Provided records:

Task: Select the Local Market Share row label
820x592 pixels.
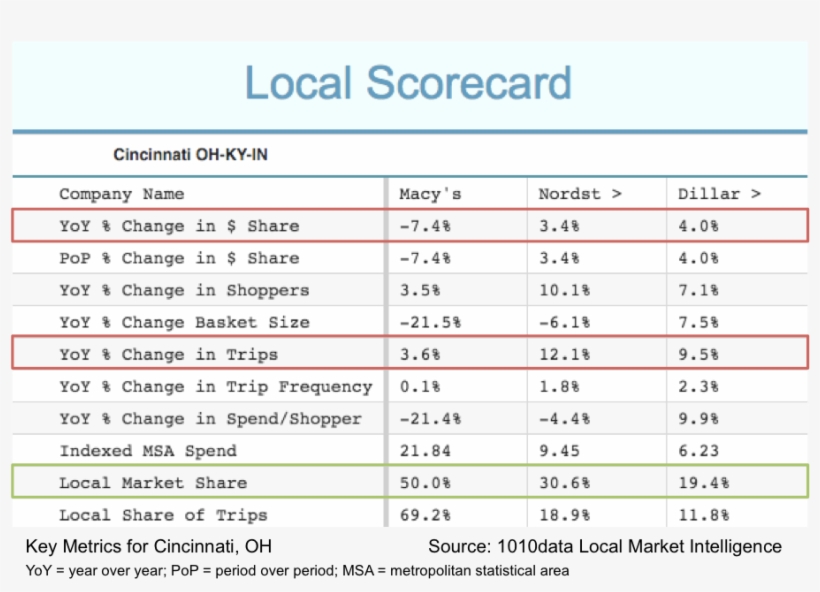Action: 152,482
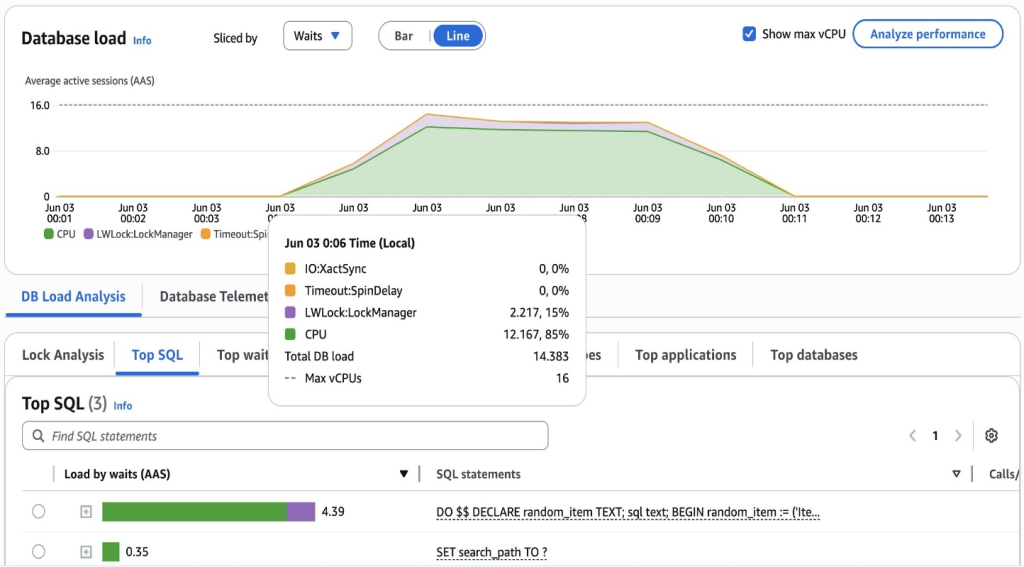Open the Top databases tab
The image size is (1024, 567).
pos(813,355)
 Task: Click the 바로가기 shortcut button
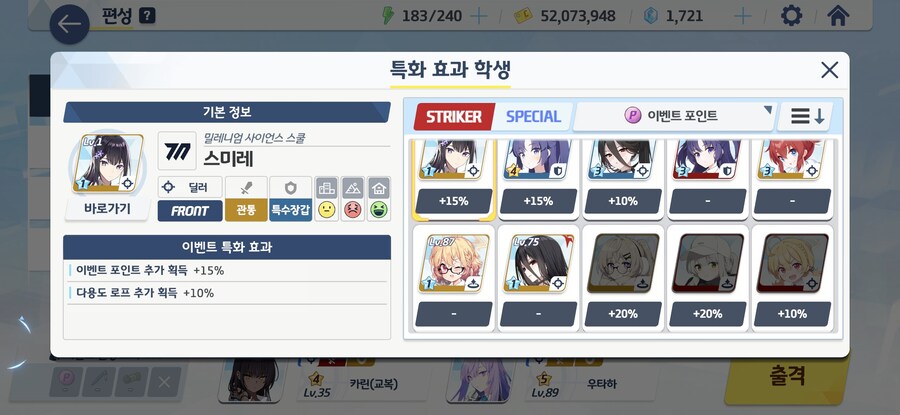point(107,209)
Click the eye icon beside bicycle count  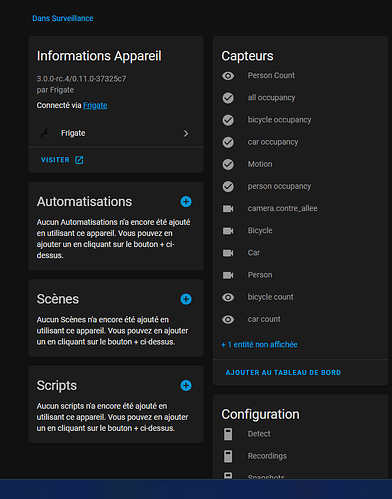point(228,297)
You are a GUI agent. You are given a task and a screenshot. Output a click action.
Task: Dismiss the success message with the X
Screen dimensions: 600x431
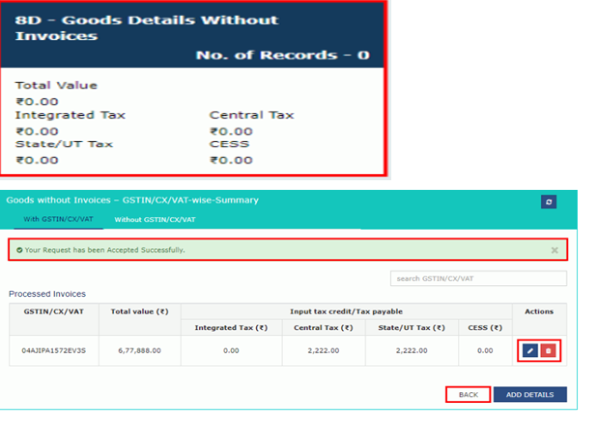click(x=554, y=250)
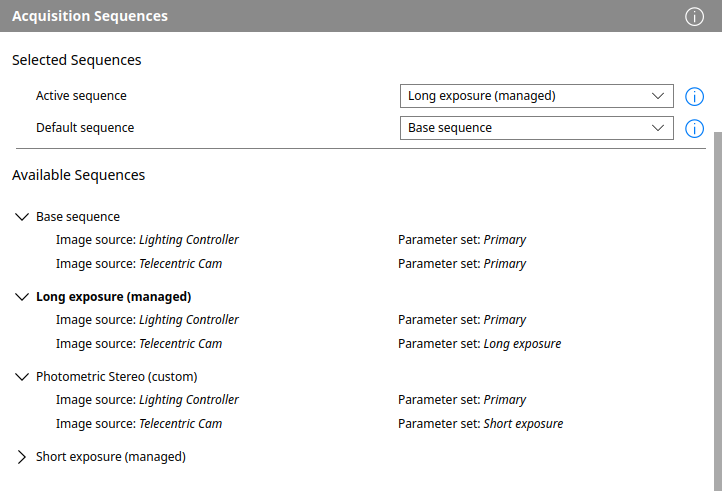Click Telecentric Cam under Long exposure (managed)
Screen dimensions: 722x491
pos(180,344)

Assignment: For this exercise, transcribe exactly only the lines from the one containing "Task: Dismiss the success message with the X" through the end of the listing, inclusive, without the pictures.

Answer space:
Task: Dismiss the success message with the X
Screen dimensions: 600x431
click(x=554, y=250)
Click Telecentric Cam under Long exposure (managed)
Screen dimensions: 722x491
pos(180,344)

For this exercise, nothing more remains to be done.